# Document
──────────────────────────────

Member of Parliament for Chichester
- In office 6 December 1923 – 9 October 1924
- Preceded by: Sir William Bird
- Succeeded by: John Courtauld

Personal details
- Born: 12 November 1872
- Died: 30 December 1957 (aged 85)
- Party: Liberal Party
- Alma mater: Winchester College; Trinity College, Oxford
- Profession: Politician; Soldier; Barrister; Agriculturist

= Charles Rudkin =

British politician (1872–1957)

Brigadier-General Charles Mark Clement Rudkin DSO (12 November 1872 – 30 December 1957)
was a British soldier, barrister, agriculturist, determined traveller and Liberal Party politician.

==Family ==
Rudkin was born in County Louth in 1872, the son of Major H W Rudkin. His family is said to have come from Corries in County Carlow. He remained single until late in life when, on 29 September 1939, aged 66, at Ninfield Church in Sussex, he married Marie the daughter of Thomas Russell from Ascog in Argyll and Bute a Deputy Lieutenant of Bute.

==Career==
===Soldier===
Rudkin served in the South African War. He was aide-de-camp to Paul Methuen, 3rd Baron Methuen and went on to command an Artillery brigade between 1899 and 1902. He was awarded the Queen's South Africa Medal with four clasps and the King's South Africa Medal with two clasps. He commanded the Royal Artillery Reserve at the Coronation of King George V in 1911. He received the 1902 and 1911 Coronation Medals for his role in the coronation parades.

──────────────────────────────

[Rows from a dataset]

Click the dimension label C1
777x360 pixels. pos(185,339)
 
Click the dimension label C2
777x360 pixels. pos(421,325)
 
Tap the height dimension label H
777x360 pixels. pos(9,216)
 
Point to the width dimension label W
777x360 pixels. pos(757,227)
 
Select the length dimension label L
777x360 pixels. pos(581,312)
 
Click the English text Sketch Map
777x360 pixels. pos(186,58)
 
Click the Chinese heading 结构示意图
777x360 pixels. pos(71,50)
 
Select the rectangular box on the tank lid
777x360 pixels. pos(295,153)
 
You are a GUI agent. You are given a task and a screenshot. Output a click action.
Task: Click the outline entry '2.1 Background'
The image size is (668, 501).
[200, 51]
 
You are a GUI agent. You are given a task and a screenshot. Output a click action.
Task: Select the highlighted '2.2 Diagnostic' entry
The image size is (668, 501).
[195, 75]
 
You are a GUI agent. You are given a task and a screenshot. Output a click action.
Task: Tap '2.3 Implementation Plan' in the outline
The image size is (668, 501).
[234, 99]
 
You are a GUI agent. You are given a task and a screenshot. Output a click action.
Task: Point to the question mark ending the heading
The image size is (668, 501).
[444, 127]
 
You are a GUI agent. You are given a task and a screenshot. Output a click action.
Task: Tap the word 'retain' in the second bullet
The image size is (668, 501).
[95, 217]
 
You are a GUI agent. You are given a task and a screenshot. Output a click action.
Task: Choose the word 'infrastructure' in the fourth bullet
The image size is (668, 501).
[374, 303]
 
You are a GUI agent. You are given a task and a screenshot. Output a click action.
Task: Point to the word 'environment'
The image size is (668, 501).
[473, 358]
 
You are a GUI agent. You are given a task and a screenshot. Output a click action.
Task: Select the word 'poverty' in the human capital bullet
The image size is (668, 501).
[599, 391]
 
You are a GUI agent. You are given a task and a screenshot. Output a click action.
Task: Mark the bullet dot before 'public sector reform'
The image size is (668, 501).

──────────────────────────────

# Brief 1
In the Charles Rudkin article, whom did Rudkin serve as aide-de-camp?
# Brief 2
Write out the rows word for word from the start of the rows through the line containing "777x360 pixels. pos(581,312)", with both ends included.

# Correct output 1
Paul Methuen, 3rd Baron Methuen.

# Correct output 2
Click the dimension label C1
777x360 pixels. pos(185,339)
 
Click the dimension label C2
777x360 pixels. pos(421,325)
 
Tap the height dimension label H
777x360 pixels. pos(9,216)
 
Point to the width dimension label W
777x360 pixels. pos(757,227)
 
Select the length dimension label L
777x360 pixels. pos(581,312)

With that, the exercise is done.